Problem to work on: Every line from the one with "Screen dimensions: 1242x640" to the final line of the records should be printed exactly as it is, with pictures left out.

━━ Raw data ━━

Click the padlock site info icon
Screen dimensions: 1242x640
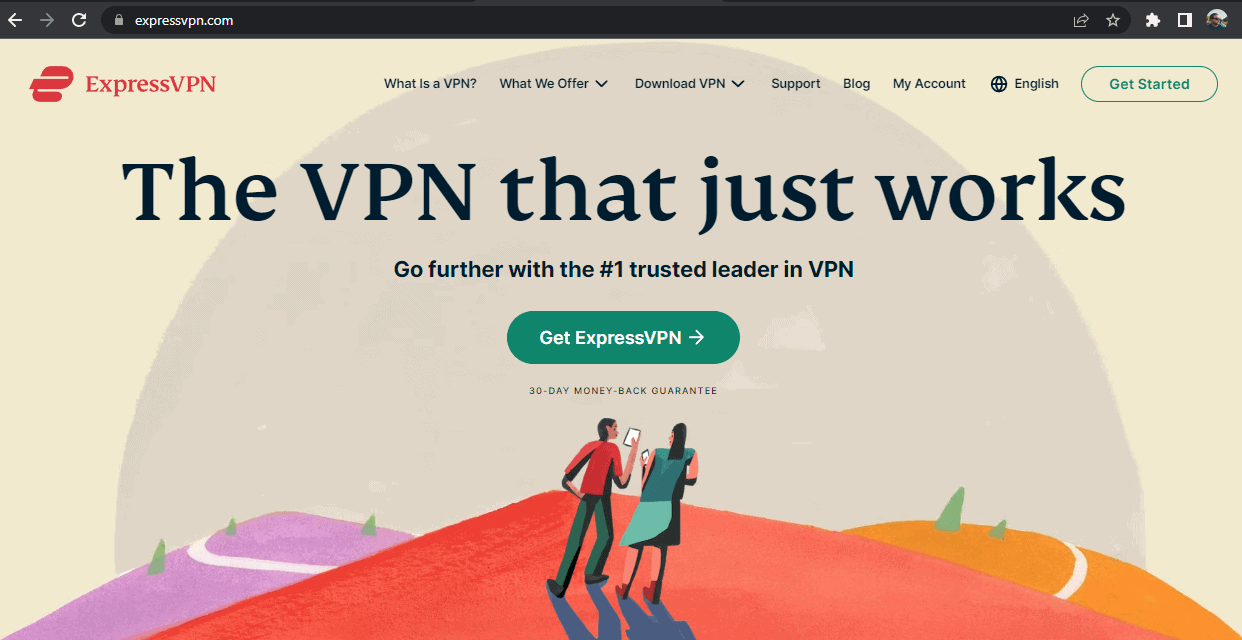coord(119,20)
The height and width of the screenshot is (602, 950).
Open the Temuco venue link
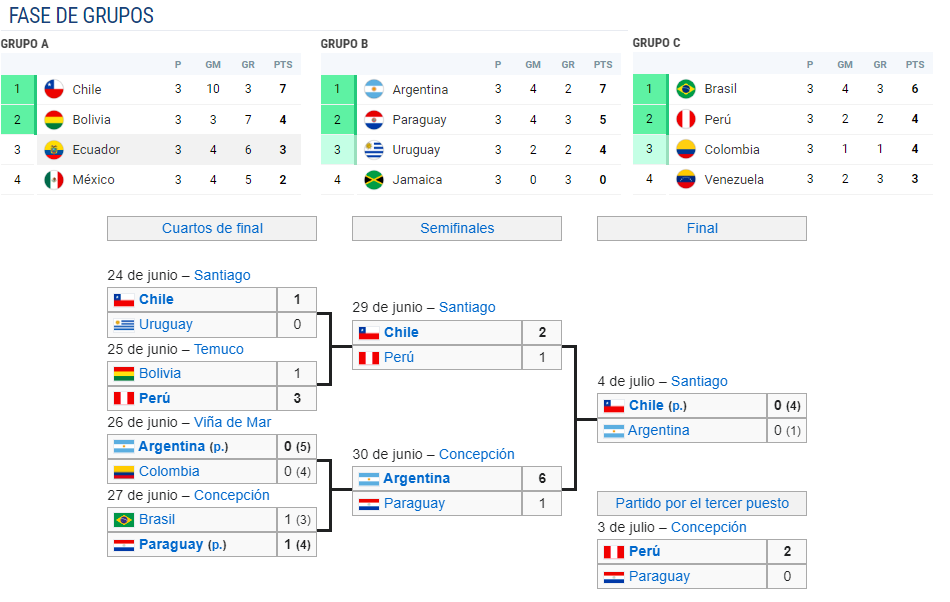(219, 349)
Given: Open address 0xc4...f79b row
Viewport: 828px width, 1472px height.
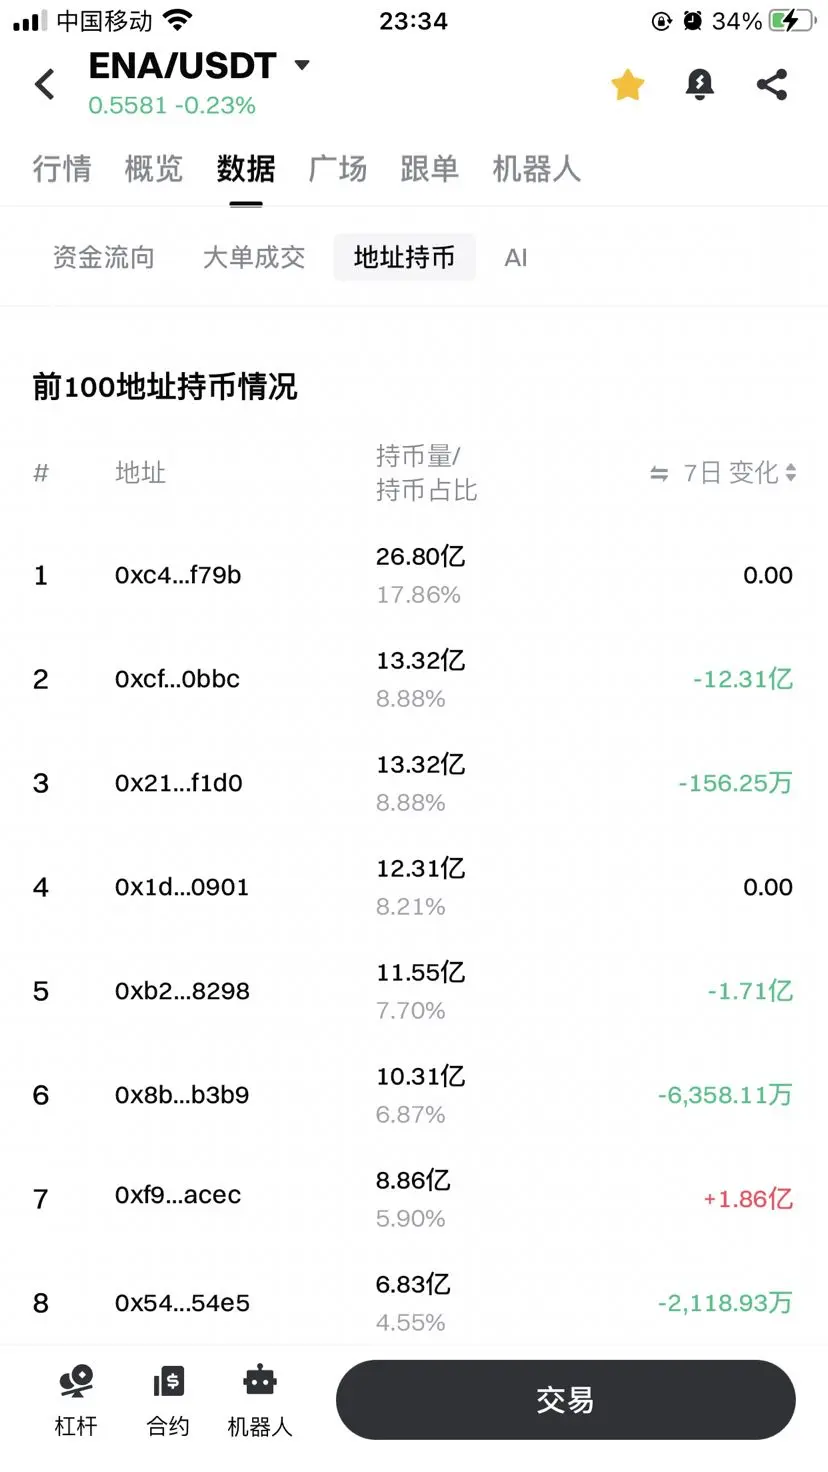Looking at the screenshot, I should tap(414, 575).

━━━

The answer:
Screen dimensions: 1242x640
coord(119,20)
The height and width of the screenshot is (602, 950).
Open the Temuco venue link
(219, 349)
Given: Open address 0xc4...f79b row
Viewport: 828px width, 1472px height.
Looking at the screenshot, I should tap(414, 575).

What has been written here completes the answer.